Management and conservation implications
Our results corroborate previous work suggesting uneven recovery of bobcats in Ohio (Prange and Rose 2020), but that bobcat density is relatively high in areas of suitable habitat. These findings highlight the successful self-repatriation of a large carnivore after decades of absence due to habitat recovery and improved land management practices. Bobcats were extirpated from Ohio by 1850 coinciding with massive forest clearing which reduced forest cover in the state from ~95% to 10% by the early 1900s. The development of the first state forestry agency (now Division of Forestry) in 1885 and continued efforts from this agency to purchase and protect Ohio forests resulted in a 2.5-fold increase in forested land (~33%) by 2011 (Widmann et al. 2014). These efforts in combination with the protection of bobcats under Ohio’s state list of threatened and endangered species were major factors contributing to the recovery of this species.
Estimates of bobcat density are needed to validate and supplement ongoing research into population viability for this recovering carnivore. Outcomes of bobcat population simulation models were heavily influenced by density (Dyck et al. In review) and our results can be incorporated into these models to project future population dynamics more accurately. These data can also be used by wildlife managers in combination with prior habitat suitability analysis (Popescu et al. 2021) to inform delineations of harvest zones and regional-specific quota limits to ensure sustainable management practices.

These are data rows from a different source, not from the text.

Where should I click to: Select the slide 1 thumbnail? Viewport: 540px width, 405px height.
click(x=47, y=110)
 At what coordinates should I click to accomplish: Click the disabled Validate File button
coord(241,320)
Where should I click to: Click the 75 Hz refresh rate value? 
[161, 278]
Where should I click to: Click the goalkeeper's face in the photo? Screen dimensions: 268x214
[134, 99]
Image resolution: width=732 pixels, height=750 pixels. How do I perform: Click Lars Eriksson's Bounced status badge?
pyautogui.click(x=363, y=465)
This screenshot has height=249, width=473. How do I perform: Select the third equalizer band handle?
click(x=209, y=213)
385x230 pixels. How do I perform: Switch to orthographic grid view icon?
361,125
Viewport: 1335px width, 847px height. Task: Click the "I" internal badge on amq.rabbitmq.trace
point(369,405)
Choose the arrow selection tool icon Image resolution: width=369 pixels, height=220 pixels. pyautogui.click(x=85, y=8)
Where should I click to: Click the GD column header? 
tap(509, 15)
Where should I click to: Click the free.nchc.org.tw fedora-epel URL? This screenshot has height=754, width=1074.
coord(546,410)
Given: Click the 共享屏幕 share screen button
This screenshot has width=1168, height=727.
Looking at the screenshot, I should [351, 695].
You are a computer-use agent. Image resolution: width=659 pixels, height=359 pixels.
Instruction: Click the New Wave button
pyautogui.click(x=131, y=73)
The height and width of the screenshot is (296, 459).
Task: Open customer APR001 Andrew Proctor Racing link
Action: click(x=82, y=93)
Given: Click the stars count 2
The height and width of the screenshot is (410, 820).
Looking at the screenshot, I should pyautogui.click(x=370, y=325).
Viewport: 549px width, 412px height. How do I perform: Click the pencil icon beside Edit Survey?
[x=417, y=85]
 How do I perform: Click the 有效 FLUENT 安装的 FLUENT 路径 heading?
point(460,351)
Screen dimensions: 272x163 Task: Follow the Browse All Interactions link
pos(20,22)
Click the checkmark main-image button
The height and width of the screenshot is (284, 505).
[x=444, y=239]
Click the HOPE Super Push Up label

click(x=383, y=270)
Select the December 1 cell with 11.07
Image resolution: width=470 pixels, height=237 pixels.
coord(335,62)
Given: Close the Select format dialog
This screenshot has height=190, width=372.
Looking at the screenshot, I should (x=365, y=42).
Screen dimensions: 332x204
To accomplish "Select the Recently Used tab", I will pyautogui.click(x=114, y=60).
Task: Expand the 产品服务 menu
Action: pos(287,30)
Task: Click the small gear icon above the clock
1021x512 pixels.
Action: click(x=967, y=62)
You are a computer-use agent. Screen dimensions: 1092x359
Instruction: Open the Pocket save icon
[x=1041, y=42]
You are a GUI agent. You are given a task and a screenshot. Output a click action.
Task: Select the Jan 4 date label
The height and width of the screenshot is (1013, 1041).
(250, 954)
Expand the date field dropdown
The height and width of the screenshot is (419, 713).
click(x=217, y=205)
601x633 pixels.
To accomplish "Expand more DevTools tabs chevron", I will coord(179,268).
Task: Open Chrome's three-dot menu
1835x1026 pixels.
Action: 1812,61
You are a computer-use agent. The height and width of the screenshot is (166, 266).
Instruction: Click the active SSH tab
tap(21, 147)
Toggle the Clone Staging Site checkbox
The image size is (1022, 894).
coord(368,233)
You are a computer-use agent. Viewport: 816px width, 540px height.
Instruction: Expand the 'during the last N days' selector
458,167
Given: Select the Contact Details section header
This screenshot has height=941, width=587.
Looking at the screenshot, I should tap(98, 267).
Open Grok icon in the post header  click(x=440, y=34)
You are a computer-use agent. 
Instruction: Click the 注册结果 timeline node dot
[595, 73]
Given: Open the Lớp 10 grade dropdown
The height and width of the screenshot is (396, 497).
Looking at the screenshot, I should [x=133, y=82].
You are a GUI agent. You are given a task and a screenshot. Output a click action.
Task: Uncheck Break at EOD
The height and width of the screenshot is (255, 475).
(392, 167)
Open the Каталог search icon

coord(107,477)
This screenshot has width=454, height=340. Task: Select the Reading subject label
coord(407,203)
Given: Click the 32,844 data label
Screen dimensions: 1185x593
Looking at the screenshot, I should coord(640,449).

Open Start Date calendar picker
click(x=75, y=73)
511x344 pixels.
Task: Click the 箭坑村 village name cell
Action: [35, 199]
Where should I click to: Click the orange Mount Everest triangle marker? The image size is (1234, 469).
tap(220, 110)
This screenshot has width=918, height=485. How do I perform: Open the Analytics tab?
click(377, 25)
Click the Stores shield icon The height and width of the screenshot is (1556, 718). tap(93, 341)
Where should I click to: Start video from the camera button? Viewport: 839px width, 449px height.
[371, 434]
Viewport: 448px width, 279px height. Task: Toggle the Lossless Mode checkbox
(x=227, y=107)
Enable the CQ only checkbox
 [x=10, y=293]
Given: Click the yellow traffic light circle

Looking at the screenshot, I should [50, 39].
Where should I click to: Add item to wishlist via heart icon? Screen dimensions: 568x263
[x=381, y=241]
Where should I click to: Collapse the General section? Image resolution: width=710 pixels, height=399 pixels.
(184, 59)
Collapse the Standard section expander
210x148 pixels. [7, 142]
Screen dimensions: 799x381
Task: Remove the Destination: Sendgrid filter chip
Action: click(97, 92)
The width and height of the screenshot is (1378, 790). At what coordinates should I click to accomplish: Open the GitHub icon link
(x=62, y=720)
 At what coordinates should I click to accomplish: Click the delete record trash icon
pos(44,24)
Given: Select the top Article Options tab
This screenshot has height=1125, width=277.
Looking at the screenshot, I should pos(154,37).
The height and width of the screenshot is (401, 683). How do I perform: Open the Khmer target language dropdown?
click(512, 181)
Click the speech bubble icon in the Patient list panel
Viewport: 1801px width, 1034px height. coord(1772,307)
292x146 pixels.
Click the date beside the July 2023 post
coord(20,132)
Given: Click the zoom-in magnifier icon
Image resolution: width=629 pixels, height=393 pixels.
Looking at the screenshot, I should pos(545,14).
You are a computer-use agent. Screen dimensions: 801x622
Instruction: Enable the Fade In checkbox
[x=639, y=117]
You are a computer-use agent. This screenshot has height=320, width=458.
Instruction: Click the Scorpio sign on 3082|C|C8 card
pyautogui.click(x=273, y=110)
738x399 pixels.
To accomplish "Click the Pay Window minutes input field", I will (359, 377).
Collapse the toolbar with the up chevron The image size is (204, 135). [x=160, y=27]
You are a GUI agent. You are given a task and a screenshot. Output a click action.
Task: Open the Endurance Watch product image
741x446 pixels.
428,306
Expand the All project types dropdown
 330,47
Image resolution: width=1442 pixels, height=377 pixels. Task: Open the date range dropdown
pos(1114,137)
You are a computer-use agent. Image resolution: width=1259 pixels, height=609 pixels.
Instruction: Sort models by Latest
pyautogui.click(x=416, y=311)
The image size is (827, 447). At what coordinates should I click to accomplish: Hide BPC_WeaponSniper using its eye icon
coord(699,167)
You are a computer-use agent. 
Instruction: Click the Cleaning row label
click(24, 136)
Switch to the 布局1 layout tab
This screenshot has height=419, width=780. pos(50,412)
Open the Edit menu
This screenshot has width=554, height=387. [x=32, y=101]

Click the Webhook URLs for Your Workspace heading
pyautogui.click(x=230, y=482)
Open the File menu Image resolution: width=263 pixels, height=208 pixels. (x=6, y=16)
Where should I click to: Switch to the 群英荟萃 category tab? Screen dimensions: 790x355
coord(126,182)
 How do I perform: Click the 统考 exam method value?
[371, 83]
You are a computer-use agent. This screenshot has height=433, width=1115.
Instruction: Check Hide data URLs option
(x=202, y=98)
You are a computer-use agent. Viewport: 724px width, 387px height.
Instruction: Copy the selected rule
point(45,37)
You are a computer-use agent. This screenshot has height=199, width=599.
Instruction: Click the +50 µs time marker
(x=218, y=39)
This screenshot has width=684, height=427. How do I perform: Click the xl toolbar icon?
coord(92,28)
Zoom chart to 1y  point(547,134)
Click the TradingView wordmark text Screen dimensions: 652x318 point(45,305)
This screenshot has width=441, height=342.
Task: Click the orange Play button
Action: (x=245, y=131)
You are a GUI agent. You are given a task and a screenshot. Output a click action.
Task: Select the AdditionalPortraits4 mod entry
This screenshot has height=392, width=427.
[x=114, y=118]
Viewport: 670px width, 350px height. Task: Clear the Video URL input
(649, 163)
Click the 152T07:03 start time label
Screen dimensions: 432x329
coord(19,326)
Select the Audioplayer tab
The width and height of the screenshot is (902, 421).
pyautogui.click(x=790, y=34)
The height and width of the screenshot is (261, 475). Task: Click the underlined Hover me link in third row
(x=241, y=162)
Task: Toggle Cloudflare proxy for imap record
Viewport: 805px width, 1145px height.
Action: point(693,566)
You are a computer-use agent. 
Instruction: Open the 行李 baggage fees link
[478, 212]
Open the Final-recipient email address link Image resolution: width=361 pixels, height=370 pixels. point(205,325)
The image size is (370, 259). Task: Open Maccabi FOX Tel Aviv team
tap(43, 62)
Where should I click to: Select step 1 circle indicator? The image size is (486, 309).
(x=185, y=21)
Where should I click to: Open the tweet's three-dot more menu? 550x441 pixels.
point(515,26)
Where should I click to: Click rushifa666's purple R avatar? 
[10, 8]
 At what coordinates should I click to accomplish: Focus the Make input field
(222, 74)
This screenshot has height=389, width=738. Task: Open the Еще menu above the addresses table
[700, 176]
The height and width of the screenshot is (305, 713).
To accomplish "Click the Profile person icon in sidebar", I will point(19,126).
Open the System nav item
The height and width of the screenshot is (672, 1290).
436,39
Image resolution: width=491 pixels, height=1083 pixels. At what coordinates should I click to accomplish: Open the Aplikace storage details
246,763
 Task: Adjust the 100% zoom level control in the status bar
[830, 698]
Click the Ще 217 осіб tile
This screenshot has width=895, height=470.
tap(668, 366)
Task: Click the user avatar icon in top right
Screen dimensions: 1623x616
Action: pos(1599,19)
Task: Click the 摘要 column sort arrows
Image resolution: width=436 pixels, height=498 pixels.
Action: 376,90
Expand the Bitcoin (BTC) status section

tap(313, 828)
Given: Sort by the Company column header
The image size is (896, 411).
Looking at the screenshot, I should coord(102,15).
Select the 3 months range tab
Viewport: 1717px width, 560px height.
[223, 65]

However, our results represent a snapshot in space and time during the continual recovery process of bobcats in the Midwest and effective bobcat management in Ohio requires continuous population monitoring, including periodic estimates of density as the population continues to expand (Popescu et al. 2021). Our study outlines a feasible, efficient, and fully transparent method for estimating bobcat density that can be repeated and applied to other areas and habitats. Results from this study are also relevant at a regional level for other recovering populations in the US Midwest and can be compared to indirect measures of density such as maximum clique analysis (Jones et al. 2022) in neighboring Indiana. Overall, the results from this study provides critical information on density for recovering bobcats, outline a feasible monitoring scheme to evaluate population density as recovery continues, and can be used in combination with a variety of other quantitative tools (e.g., population simulation models, habitat suitability models) to improve management and conservation decisions for recovering bobcats.